6. The water dispenser of claim 5, wherein the step of controlling the water storage device to stop discharging water according to the frequency modulated continuous wave and the second reflected wave comprises:

acquiring a third frequency difference between the frequency-modulated continuous wave and the second reflected wave at the stage that the detection device emits the frequency-modulated continuous wave towards the water receiving area with a frequency-modulated slope larger than 0;

acquiring a fourth frequency difference between the frequency modulated continuous wave and the second reflected wave at a stage that the detection device emits the frequency modulated continuous wave towards the water receiving area with a frequency modulation slope smaller than 0;

calculating the distance between the liquid level in the water receiving container and the detection device according to the third frequency difference, the fourth frequency difference, the propagation speed of the frequency-modulated continuous wave and the absolute value of the frequency-modulated slope;

and controlling the water storage device to stop water outlet according to the distance between the liquid level in the water receiving container and the detection device.

7. A drinking water system, comprising:

a water receiving container; and

a drinking device as claimed in any one of claims 1 to 6.

8. A method of controlling a water fountain, comprising:

controlling a detection device of the drinking equipment to emit frequency-modulated continuous waves towards a water receiving area;

controlling the water outlet of a water storage device of the drinking equipment according to the frequency modulated continuous wave and the first reflected wave;

the frequency modulation continuous wave and the first reflected wave have a rising edge and a falling edge at the same time in the same scanning period, frequency difference between the rising edge and the falling edge is obtained respectively, whether the water receiving container is in an operation state or not is judged according to the frequency difference between the rising edge and the falling edge, the motion state of the water receiving container is calculated, and the water storage device is controlled to discharge water according to the motion state of the water receiving container.

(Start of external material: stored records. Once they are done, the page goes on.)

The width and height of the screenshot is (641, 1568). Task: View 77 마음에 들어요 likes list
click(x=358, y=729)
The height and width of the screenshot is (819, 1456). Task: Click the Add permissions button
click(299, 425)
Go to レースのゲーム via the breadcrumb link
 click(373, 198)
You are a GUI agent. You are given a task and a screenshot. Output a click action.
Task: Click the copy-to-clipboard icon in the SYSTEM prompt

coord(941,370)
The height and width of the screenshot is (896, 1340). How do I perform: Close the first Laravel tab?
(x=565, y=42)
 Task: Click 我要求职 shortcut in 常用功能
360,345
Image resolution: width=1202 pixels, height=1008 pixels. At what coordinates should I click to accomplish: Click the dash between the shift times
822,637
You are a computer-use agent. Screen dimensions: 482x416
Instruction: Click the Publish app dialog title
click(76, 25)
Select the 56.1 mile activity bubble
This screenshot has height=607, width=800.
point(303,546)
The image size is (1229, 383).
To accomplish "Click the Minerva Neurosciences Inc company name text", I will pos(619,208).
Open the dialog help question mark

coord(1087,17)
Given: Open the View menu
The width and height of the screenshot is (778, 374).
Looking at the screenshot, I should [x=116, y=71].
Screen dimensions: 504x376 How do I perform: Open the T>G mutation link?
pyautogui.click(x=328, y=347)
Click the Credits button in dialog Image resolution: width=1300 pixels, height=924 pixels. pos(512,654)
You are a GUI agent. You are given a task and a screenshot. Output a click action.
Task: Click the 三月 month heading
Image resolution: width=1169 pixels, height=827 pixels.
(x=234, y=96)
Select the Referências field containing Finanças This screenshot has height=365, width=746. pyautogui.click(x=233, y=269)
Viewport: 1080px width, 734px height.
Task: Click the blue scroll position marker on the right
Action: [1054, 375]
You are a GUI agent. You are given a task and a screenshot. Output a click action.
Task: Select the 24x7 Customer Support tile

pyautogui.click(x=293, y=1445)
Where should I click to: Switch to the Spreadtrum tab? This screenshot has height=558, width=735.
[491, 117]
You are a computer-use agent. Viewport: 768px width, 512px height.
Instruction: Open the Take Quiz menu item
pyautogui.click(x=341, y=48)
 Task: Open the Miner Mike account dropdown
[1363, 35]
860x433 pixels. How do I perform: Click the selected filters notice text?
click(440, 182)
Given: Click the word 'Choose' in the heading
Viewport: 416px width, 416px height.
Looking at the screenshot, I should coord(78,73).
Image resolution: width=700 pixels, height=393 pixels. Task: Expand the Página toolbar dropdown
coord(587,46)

9. The method for controlling a drinking device according to claim 8, wherein the step of controlling the detection device of the drinking device to emit frequency-modulated continuous waves towards the water receiving area specifically comprises:

10. The method for controlling a drinking water apparatus according to claim 9, wherein the step of controlling the water storage device of the drinking water apparatus to discharge water according to the frequency modulated continuous wave and the first reflected wave specifically comprises:

11. The method for controlling a drinking device according to claim 10, wherein the step of calculating the moving speed of the water container relative to the detection device according to the first frequency difference, the second frequency difference and the wavelength of the frequency-modulated continuous wave further comprises:

12. The method as claimed in any one of claims 9 to 11, wherein after the step of controlling the water storage device of the drinking water apparatus to discharge water according to the frequency modulated continuous wave and the first reflected wave, the method further comprises:

13. The method for controlling a drinking water apparatus according to claim 12, wherein the step of controlling the water storage device to stop discharging water according to the frequency modulated continuous wave and the second reflected wave specifically comprises:

14. A computer-readable storage medium, on which a computer program is stored which, when being executed by a processor, is adapted to carry out the steps of the method of controlling a water fountain according to any one of claims 8 to 13.